CHECK YOUR UNDERSTANDING:
a – In the news report below on the PC Andrew Harper case, how many years in jail was Henry Long given?
b – From the news report below, repeat the passage that begins at the words "She raised concerns" and stops after "August last year.".
c – Pick up the news report below on the PC Andrew Harper case and keep writing it from its last sentence.

── SOURCE PASSAGE ──

PC Andrew Harper: Jury ‘not intimidated’, judge says after killed officer’s wife demands retrial on murder charges
Lissie Harper raised concerns that jurors had been ‘influenced’ during murder trial
A judge has denied that jurors who cleared PC Andrew Harper’s killers of murder were “intimidated” after the officer’s wife demanded a retrial.
Lissie Harper, who married the Thames Valley Police officer weeks before his death, wrote to the prime minister this week calling the case a “miscarriage of justice”.
She raised concerns that the jury had been “influenced” and called the trial process “atrocious”.
Ms Harper accused jurors of “behaving questionably” during a retrial, which was started after the first trial collapsed because of the coronavirus outbreak.
“It seems to me, we can all see as plain as day that it clearly has not been a fair trial whatsoever,” she wrote.
“I ask with no expectations other than hope that you might help me to make these changes be considered, to ensure that Andrew is given the retrial that he unquestionably deserves.”
Henry Long, 19, and Jessie Cole and Albert Bowers, both 18, all denied knowing the 28-year-old officer was attached to their car during a high-speed getaway in Berkshire on 15 August last year.
Long admitted the lesser offence of manslaughter while his friends were convicted of the same charge.
Long was jailed for 16 years on Friday, while Cole and Bowers were given 13 years each.
At their sentencing hearing, Justice Edis said there was no evidence that the jury had been intimidated by relatives or supporters of the defendants, who are travellers.
“It may be believed in some quarters that the jury was subject to some improper pressure,” the judge wrote in an official note.
“To the best of my knowledge and belief there is no truth in that at all.”
Justice Edis said “low level security measures” were in place for both trials to stop jurors’ names being made public.
He said the police received information in March 2020 that “associates of the defendants planned to follow members of the jury with intent to intimidate them”

───
── EXERCISE DATA ──

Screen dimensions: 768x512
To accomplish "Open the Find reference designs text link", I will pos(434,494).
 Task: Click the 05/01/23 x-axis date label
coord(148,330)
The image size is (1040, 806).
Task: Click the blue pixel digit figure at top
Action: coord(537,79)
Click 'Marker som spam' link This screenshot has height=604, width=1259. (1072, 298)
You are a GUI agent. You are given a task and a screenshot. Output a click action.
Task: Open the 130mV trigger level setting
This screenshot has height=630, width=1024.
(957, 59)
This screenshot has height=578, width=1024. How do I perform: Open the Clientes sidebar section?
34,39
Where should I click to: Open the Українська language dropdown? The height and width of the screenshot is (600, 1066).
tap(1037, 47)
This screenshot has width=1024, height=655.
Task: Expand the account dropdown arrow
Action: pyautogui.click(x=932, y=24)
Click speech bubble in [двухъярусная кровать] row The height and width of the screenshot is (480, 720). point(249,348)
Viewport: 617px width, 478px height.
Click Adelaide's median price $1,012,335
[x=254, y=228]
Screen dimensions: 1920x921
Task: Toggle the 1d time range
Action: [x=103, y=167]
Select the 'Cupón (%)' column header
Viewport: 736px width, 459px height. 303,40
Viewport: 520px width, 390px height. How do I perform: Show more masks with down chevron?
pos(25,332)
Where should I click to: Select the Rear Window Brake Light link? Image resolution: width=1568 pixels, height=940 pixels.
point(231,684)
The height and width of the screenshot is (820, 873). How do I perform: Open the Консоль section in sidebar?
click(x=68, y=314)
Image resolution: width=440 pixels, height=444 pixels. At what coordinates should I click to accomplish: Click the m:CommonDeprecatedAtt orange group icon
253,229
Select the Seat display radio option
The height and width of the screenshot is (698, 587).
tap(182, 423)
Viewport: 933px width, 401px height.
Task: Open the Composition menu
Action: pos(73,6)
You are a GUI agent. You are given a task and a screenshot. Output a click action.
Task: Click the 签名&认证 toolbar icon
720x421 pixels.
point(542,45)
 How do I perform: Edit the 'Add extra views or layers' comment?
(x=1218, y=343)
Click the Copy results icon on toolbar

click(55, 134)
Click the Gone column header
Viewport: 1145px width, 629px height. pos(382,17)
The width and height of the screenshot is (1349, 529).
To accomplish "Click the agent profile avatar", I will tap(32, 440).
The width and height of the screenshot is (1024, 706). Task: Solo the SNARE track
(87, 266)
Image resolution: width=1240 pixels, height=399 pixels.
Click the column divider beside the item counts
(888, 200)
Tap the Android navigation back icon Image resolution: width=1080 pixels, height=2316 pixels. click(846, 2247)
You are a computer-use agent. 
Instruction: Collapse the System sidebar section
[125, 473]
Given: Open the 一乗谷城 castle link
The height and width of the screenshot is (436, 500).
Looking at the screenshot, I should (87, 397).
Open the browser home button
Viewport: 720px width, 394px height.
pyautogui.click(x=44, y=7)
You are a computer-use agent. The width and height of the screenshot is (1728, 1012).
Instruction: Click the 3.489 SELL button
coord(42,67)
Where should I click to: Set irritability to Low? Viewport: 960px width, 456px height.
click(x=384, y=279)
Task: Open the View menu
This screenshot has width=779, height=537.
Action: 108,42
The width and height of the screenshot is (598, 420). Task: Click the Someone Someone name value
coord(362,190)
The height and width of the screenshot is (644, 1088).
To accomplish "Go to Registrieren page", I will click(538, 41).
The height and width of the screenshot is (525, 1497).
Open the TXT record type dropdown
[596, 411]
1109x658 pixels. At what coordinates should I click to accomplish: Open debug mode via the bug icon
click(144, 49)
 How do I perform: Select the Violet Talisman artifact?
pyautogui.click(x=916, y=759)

───

RESULTS:
a – 16 years.

b –
She raised concerns that the jury had been “influenced” and called the trial process “atrocious”.
Ms Harper accused jurors of “behaving questionably” during a retrial, which was started after the first trial collapsed because of the coronavirus outbreak.
“It seems to me, we can all see as plain as day that it clearly has not been a fair trial whatsoever,” she wrote.
“I ask with no expectations other than hope that you might help me to make these changes be considered, to ensure that Andrew is given the retrial that he unquestionably deserves.”
Henry Long, 19, and Jessie Cole and Albert Bowers, both 18, all denied knowing the 28-year-old officer was attached to their car during a high-speed getaway in Berkshire on 15 August last year.

c –
But the information was not corroborated and “nothing at all untoward happened”.
There was no repeat of the intelligence after the start of the first trial and security measures were imposed on the retrial as a precaution.
The judge said both juries were instructed to report anything unusual but did not make any complaints, adding: “There was no report or hint of any worrying event.”
A juror was discharged “because she had behaved, in open court, in an inappropriate way which gave an appearance of favouring the defendants”, Justice Edis said.
“It had nothing to do with the information received prior to the first trial, or any other undisclosed information. A juror who has been subjected to some pressure and wishes to keep the fact secret is hardly likely to behave as she did.”
The judge said that notes made by jurors had been shared with legal teams on both sides and had not given “any hint of anything appropriate taking place”.
A Downing Street spokesperson said that Boris Johnson would contact the family “once legal proceedings have concluded”.
Double jeopardy laws prevent defendants from being tried twice for the same crime.
The only way a trial verdict can be set aside is if the Court of Appeal quashes it because of new and compelling evidence, or the High Court orders a retrial if juror or witness intimidation is proved in court.